REQUIRED ACTION → Search the data for the word "value" and copy every line where it occurs.

MATERIAL FOR THE TASK →
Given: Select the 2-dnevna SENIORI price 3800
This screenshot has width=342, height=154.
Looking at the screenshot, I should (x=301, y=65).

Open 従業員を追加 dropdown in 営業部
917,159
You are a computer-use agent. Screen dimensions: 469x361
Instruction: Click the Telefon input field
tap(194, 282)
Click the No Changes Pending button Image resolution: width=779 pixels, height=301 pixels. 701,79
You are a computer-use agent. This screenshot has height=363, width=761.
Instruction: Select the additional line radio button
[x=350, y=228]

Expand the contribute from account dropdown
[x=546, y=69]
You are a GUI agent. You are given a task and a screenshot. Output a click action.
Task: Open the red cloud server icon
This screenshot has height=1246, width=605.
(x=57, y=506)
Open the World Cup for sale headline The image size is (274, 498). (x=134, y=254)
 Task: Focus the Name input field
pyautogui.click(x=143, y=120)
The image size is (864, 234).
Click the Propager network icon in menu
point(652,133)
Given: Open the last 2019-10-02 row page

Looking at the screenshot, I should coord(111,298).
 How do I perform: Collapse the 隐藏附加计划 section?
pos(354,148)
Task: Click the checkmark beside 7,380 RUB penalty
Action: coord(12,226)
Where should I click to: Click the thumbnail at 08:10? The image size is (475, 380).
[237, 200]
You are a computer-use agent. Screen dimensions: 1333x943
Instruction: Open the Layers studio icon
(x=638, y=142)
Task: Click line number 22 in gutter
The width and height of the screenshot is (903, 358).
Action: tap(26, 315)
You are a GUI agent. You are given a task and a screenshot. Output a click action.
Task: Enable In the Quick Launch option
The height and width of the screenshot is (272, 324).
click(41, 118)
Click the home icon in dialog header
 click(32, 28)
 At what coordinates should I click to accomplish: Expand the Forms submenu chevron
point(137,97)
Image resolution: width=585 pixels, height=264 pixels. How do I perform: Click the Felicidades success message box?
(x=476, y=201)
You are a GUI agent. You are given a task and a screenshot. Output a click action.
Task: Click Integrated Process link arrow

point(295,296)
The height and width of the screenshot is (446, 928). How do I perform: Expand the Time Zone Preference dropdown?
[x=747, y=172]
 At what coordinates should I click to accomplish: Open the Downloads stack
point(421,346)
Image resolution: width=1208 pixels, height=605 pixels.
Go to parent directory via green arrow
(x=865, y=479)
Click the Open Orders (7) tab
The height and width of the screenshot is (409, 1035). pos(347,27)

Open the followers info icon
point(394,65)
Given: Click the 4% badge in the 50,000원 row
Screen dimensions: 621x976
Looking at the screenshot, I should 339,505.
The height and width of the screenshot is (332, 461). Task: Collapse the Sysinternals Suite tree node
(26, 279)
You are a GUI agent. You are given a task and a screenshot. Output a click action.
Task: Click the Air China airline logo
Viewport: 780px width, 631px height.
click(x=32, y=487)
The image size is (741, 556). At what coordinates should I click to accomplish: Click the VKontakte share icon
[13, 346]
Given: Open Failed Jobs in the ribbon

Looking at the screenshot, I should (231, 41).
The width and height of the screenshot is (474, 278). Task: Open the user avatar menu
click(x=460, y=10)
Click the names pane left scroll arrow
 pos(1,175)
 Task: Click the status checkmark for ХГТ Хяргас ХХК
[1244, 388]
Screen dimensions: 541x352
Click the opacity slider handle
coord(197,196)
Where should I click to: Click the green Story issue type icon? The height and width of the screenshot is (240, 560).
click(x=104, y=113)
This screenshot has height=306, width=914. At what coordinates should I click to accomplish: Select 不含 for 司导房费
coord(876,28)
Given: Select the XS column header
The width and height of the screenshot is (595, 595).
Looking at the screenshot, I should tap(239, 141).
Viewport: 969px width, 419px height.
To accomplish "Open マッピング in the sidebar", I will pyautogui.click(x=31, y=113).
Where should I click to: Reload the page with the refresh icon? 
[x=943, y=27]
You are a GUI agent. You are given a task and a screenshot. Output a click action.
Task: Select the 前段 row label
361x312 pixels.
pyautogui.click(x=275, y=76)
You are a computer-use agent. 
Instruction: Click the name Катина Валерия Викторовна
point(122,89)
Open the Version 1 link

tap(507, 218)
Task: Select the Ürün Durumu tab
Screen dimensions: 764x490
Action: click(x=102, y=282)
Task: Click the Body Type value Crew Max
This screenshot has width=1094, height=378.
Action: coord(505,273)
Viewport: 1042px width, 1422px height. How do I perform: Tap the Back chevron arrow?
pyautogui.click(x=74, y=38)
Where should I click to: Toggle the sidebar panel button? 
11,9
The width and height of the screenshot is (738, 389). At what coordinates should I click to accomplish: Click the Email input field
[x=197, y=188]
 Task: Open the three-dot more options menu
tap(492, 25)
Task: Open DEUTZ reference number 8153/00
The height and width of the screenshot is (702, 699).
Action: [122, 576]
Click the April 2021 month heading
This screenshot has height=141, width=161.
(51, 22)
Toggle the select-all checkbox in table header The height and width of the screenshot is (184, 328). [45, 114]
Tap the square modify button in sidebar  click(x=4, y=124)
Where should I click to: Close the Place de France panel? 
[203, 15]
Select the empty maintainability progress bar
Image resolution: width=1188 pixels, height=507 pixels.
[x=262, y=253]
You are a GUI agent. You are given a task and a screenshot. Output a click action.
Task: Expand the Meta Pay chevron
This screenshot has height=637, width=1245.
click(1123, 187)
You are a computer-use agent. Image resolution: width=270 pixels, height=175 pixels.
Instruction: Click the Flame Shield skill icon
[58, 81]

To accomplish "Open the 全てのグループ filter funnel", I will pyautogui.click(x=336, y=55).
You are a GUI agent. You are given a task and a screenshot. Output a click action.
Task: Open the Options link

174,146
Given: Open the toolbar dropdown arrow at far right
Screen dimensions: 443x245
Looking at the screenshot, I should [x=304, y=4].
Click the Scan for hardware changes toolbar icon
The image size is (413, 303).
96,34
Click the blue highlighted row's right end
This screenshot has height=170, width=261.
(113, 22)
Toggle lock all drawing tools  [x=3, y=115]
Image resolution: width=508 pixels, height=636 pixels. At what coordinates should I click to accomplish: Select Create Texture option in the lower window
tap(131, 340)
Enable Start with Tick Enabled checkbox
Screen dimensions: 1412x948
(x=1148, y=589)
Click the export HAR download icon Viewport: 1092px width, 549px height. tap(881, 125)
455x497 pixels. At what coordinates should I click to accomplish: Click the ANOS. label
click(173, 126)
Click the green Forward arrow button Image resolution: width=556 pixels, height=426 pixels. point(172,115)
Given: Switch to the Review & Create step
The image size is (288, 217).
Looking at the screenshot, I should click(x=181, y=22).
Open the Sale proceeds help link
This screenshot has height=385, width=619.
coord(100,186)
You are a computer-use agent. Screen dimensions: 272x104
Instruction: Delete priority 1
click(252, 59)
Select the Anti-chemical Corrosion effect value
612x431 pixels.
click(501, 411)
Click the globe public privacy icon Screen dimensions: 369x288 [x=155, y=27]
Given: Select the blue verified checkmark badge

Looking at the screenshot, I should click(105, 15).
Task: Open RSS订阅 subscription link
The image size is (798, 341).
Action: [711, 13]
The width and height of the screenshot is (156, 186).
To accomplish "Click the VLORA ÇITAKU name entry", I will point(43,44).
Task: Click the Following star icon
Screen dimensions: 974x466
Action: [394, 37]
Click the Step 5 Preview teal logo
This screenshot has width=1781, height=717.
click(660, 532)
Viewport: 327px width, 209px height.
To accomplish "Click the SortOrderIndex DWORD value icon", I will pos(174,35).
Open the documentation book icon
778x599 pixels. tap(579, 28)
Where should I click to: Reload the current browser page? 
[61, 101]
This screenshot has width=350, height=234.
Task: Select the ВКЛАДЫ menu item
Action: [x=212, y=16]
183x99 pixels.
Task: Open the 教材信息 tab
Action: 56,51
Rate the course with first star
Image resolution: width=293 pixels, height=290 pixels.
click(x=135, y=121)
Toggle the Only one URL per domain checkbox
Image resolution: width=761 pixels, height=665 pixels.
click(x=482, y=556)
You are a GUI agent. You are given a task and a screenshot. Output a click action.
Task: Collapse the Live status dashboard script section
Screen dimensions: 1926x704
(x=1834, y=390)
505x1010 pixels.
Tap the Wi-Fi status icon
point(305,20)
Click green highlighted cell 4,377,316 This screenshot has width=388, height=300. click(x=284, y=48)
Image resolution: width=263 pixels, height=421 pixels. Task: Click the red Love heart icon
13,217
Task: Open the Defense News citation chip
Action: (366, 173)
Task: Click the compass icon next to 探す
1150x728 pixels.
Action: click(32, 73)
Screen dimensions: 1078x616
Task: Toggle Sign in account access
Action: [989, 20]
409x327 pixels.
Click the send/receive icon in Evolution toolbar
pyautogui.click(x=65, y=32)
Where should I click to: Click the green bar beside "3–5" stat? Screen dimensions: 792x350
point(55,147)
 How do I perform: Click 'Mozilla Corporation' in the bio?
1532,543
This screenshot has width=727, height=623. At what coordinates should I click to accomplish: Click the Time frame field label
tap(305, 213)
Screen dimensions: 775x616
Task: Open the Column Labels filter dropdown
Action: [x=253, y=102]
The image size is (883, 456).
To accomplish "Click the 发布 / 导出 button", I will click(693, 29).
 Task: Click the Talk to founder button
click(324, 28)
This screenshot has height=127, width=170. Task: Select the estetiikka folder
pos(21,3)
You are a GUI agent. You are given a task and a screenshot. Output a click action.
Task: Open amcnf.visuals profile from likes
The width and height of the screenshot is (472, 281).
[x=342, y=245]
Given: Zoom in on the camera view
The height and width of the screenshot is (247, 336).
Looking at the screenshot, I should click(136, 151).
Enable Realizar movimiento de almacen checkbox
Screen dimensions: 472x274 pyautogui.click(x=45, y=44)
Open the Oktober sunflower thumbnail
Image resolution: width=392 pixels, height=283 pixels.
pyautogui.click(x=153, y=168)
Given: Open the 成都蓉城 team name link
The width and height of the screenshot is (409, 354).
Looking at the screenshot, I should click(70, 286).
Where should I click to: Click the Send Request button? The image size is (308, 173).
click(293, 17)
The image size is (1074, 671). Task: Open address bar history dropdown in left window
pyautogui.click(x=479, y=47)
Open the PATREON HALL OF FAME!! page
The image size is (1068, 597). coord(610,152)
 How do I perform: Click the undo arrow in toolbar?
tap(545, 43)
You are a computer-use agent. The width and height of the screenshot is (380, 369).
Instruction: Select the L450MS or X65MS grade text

SOLUTION FOR THIS PROBLEM →
Task: Click the Body Type value Crew Max
Select the Anti-chemical Corrosion effect value
To accomplish "Click the SortOrderIndex DWORD value icon", I will pos(174,35).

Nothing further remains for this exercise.